Step 3: Automate etcd Backups

To avoid manually creating backups, especially in production environments, it’s recommended to automate the backup process. You can achieve this by scheduling a cron job on the control plane node.

Example of a cron job that creates a daily backup at 2 AM:

0 2 * * * /bin/bash -c 'ETCDCTL_API=3 etcdctl snapshot save /backups/etcd-backup-$(date +\%Y-\%m-\%d).db \
  --endpoints=https://127.0.0.1:2379 \
  --cacert=/etc/kubernetes/pki/etcd/ca.crt \
  --cert=/etc/kubernetes/pki/etcd/server.crt \
  --key=/etc/kubernetes/pki/etcd/server.key'

This cron job generates a timestamped backup and stores it in the /backups directory every day.

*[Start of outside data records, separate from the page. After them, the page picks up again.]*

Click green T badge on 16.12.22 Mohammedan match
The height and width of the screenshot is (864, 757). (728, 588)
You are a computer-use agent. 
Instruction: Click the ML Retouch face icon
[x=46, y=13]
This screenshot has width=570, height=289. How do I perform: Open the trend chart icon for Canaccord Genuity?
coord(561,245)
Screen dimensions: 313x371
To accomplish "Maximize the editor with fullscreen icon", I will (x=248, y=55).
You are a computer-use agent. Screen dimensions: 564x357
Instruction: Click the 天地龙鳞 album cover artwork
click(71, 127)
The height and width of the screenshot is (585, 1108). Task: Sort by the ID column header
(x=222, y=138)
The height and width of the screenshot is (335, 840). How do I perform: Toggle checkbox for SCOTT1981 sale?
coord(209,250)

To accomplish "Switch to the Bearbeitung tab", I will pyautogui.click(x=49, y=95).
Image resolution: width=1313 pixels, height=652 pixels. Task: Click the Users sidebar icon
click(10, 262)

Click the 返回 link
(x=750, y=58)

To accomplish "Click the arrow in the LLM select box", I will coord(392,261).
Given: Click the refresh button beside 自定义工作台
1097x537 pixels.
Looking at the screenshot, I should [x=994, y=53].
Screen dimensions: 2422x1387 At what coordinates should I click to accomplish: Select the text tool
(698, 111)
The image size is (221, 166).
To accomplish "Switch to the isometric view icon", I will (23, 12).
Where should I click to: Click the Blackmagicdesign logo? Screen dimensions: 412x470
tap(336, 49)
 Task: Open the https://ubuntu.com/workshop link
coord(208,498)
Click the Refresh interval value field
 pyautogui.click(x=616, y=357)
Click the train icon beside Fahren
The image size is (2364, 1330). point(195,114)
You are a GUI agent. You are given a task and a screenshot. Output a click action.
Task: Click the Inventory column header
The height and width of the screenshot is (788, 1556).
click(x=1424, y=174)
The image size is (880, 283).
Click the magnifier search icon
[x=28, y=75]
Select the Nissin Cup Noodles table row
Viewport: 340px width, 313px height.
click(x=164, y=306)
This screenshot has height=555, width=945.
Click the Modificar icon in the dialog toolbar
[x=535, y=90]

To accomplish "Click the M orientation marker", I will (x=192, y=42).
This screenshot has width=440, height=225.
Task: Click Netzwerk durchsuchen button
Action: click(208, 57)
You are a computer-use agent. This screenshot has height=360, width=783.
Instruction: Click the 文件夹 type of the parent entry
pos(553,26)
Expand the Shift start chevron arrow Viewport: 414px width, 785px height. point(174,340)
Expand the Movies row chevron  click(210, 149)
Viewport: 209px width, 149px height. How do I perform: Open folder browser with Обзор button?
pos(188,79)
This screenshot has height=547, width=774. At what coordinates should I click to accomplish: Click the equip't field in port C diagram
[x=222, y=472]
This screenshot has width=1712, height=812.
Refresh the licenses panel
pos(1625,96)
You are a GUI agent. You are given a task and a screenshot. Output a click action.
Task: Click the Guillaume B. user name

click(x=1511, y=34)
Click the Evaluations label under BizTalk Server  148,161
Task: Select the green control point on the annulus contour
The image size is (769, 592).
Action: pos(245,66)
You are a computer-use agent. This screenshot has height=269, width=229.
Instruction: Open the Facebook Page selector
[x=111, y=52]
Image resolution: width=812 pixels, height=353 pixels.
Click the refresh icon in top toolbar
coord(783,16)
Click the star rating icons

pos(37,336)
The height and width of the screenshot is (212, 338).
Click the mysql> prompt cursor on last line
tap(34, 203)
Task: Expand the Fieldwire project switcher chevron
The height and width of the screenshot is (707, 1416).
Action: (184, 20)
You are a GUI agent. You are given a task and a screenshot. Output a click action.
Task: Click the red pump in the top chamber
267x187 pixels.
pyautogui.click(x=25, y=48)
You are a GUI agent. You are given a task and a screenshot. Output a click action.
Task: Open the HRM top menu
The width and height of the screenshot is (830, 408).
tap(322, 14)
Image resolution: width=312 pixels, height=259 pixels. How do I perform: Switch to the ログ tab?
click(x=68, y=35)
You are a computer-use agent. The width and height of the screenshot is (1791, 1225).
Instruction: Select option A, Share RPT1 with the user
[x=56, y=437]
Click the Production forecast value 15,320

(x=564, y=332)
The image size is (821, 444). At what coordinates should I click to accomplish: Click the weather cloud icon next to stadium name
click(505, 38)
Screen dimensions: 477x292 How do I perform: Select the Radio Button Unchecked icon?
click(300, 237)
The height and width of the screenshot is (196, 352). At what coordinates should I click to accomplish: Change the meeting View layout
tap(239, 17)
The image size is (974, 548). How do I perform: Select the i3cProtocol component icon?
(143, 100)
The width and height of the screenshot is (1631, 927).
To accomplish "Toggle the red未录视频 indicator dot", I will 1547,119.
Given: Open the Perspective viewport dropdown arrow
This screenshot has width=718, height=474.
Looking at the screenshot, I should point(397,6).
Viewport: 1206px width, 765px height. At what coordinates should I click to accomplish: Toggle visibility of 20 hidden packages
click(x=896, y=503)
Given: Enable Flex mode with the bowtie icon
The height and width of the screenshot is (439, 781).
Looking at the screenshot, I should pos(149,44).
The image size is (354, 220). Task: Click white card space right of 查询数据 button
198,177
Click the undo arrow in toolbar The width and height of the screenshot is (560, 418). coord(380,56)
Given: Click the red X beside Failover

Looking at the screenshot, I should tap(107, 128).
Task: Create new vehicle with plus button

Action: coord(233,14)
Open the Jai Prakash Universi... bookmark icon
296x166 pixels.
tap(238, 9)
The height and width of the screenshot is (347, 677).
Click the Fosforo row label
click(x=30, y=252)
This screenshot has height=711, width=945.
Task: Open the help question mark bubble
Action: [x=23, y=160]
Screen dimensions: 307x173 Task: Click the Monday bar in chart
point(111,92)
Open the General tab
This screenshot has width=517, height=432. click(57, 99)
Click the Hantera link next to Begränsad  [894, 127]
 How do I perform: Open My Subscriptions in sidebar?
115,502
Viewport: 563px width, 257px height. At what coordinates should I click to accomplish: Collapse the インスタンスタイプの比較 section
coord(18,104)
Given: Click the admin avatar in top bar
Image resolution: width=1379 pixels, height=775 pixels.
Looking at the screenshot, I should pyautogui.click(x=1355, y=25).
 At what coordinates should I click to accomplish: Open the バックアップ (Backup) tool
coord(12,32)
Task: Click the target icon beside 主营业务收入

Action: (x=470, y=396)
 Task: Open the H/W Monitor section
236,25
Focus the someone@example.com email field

Step 4: Restore etcd from a Backup

Restoring etcd from a backup is necessary when recovering from a failure or corruption. Follow these steps to restore your etcd cluster from a snapshot.

Stop the etcd Service

Before restoring, stop the etcd service on the control plane node:

sudo systemctl stop etcd

Restore the Snapshot

Use the etcdctl snapshot restore command to restore the backup:

ETCDCTL_API=3 etcdctl snapshot restore /path/to/backup.db \
  --data-dir /var/lib/etcd/new.etcd \
  --endpoints=https://127.0.0.1:2379 \
  --cacert=/etc/kubernetes/pki/etcd/ca.crt \
  --cert=/etc/kubernetes/pki/etcd/server.crt \
  --key=/etc/kubernetes/pki/etcd/server.key

--data-dir: The directory where the restored etcd data will be stored.

Replace the Original Data Directory

Once the restore is complete, move the restored data to the actual etcd data directory:

mv /var/lib/etcd /var/lib/etcd-backup
mv /var/lib/etcd/new.etcd /var/lib/etcd

Restart etcd

After the data is restored, restart the etcd service:

sudo systemctl start etcd

Check Cluster Health

Ensure that the etcd cluster is healthy:

ETCDCTL_API=3 etcdctl --endpoints=https://127.0.0.1:2379 \
  --cacert=/etc/kubernetes/pki/etcd/ca.crt \
  --cert=/etc/kubernetes/pki/etcd/server.crt \
  --key=/etc/kubernetes/pki/etcd/server.key \
  endpoint health

You should see that the etcd node is healthy.

Best Practices for etcd Backup and Restore

Backup Frequency: Regularly back up etcd, especially after significant changes to the cluster.
Storage Location: Store etcd backups in a secure, off-site location (e.g., cloud storage).
Automated Monitoring: Use monitoring tools (e.g., Prometheus or etcd alarms) to keep an eye on the health of your etcd cluster.
Backup Validation: Periodically test your backups by restoring them in a non-production environment to ensure they are usable.

Conclusion

Backing up and restoring etcd is crucial to maintaining the integrity and availability of your Kubernetes cluster. By regularly backing up etcd and automating the process in production, you can safeguard your cluster’s state and quickly recover from failures. Whether you're managing a small development cluster or a large production environment, etcd backup strategies are essential for effective disaster recovery.